Segundo Martins, “trata-se de um importante instrumento de fomento da previdência complementar, e que garante a facultatividade, ou seja, quem quiser sair do plano, sai”.
O presidente da OABPrev-SP, Marcelo Sampaio Soares, afirma ser conceitualmente favorável à adesão automática, a qual promoveria um crescimento significativo e imediato das carteiras. Porém, ressalva que, “no caso dos fundos instituídos por entidades de classe, como o da advocacia, existem algumas particularidades que precisam ser levadas em conta”.
Diferentemente dos fundos patrocinados, em que a contribuição ao plano de previdência é recolhida em folha, além de contar com a parcela patronal, os fundos instituídos exigem a efetuação de pagamento por parte do participante, o que exigirá maior detalhamento no texto legal, caso a PEC Paralela seja aprovada.
“Estamos lutando pela inscrição automática há muito tempo, e já existe até uma Resolução do CNPC (Conselho Nacional de Previdência Complementar) nesse sentido, mas entendeu-se que seria necessária uma emenda constitucional”, lembra Luís Ricardo Martins. “O fato é que a emenda constitucional veio, está prevista na PEC Paralela da reforma da Previdência, e é de iniciativa do governo, portanto constitui política pública de fomento da previdência complementar, com grandes possibilidades de ser aprovada”, completa.

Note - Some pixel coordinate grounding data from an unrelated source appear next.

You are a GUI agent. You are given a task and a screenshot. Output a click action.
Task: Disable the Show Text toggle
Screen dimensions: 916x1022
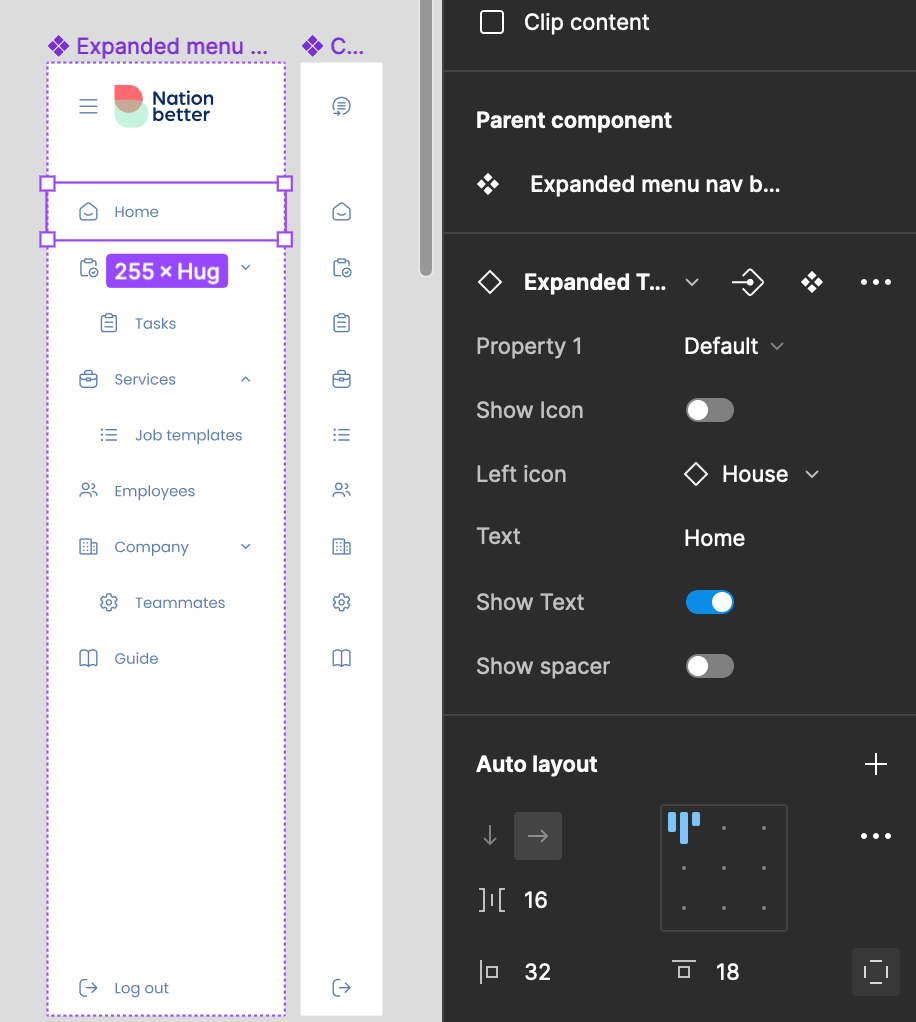(x=710, y=602)
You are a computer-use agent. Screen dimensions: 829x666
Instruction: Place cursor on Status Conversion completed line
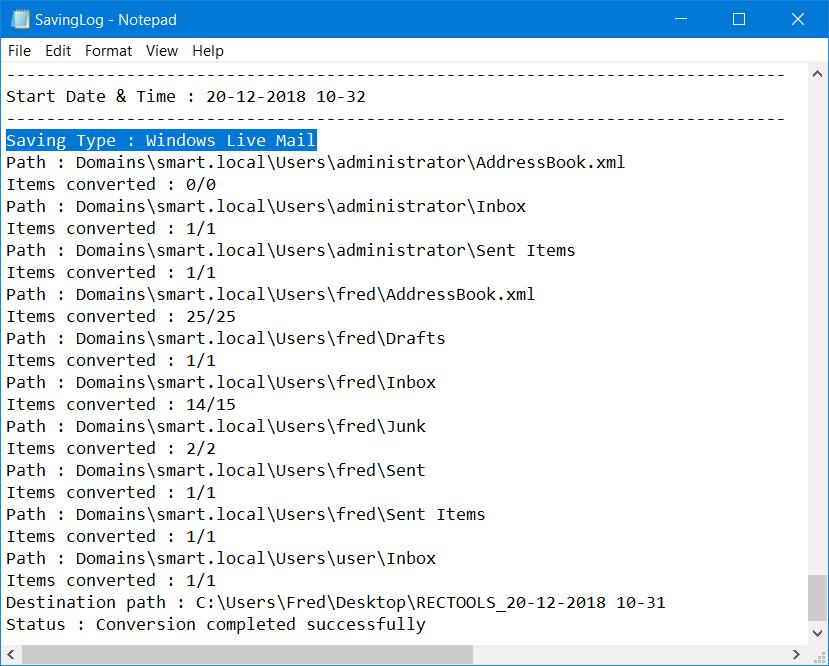(x=216, y=624)
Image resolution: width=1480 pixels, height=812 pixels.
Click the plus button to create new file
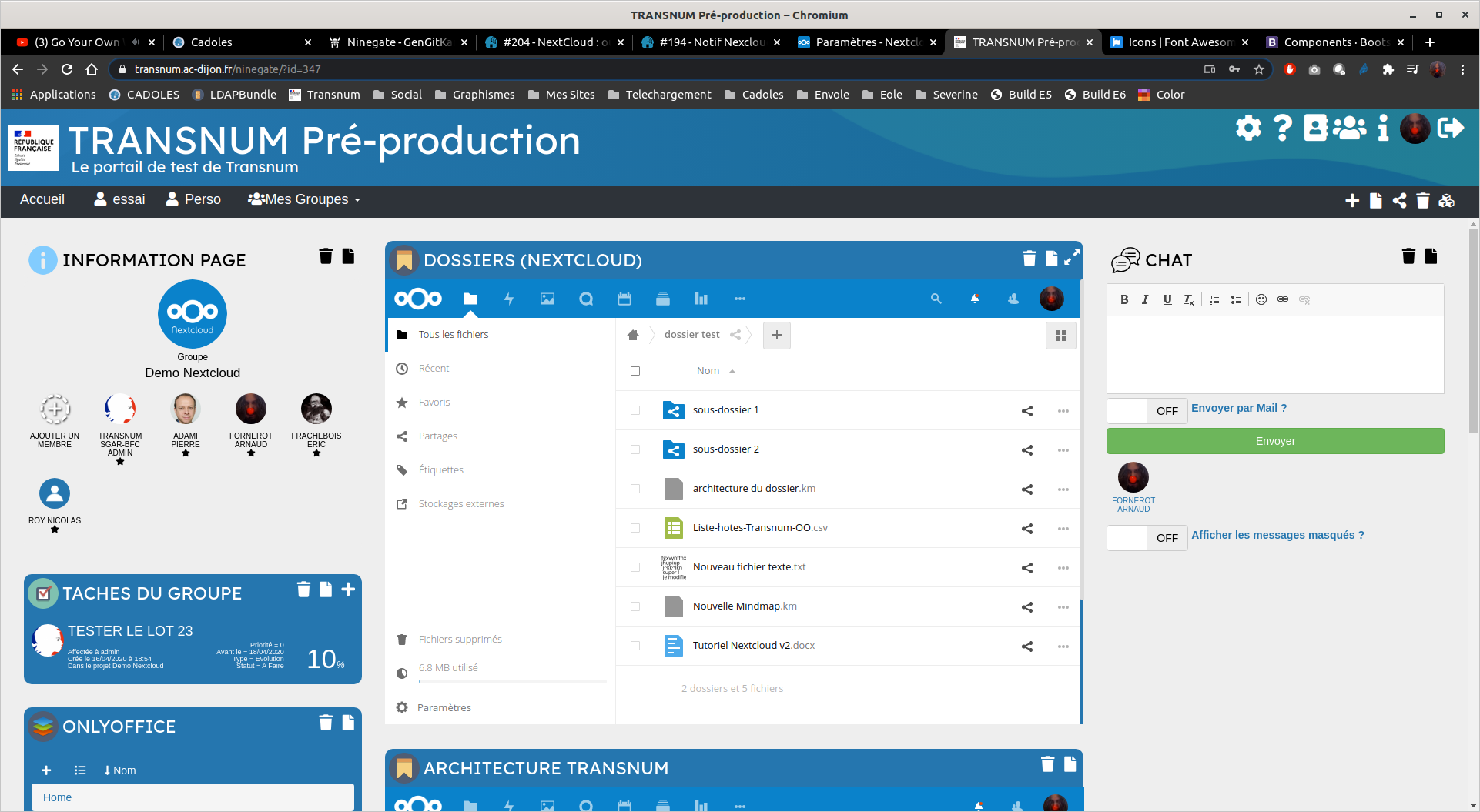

O sistema de inscrição automática, na verdade, já é realidade no Brasil. Assim funciona, por exemplo, a Funpresp, Fundação de Previdência Complementar do Servidor Público Federal, nas esferas do Executivo e do Judiciário.
“A diferença entre os números da previdência dos servidores antes e depois da inscrição automática são significativos. O modelo precisa ser estendido para todos”, defende Martins.